The absence of evidence does not necessarily mean the evidence of absence of benefit for the patient, even multicentre prospective double-blinded randomised controlled studies are lacking—therefore the author favours the general US screening approach even if some contradict.

Additionally, US has a high value in the early diagnosis of hip joint effusion and can help to differentiate the most common other pathologies in infants and children such as haemarthrosis, slipped capital epiphysis, and (traumatic) epiphysiolysis or septic coxitis.

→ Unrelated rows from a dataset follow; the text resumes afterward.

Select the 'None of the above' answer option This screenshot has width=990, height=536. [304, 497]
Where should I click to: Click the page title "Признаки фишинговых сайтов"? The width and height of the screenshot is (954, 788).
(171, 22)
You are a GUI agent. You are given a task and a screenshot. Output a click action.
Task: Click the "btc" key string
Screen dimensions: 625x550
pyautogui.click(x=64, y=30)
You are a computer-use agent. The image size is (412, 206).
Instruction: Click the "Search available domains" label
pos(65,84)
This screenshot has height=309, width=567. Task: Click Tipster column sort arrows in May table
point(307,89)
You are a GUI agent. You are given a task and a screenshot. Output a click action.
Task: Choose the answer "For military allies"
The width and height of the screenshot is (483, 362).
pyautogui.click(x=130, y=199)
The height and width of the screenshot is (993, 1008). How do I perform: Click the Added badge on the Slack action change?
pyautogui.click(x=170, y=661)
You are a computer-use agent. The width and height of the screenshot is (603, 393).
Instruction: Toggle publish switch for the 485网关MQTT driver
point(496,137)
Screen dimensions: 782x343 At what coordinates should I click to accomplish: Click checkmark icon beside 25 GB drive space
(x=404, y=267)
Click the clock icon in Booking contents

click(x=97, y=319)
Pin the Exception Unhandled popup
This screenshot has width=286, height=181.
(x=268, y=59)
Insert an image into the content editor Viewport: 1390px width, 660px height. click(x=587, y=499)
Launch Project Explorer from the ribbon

This chapter guides through different US techniques in performing US of the hip, mainly focusing on DDH and the method according to Graf. It should help to understand the principles of hip US, address its importance particularly in endemic regions, discuss the indications, illustrate the respective findings, and briefly touch on pitfalls, therapeutic and prognostic implications, but does not replace studying textbooks and consulting current medical literature.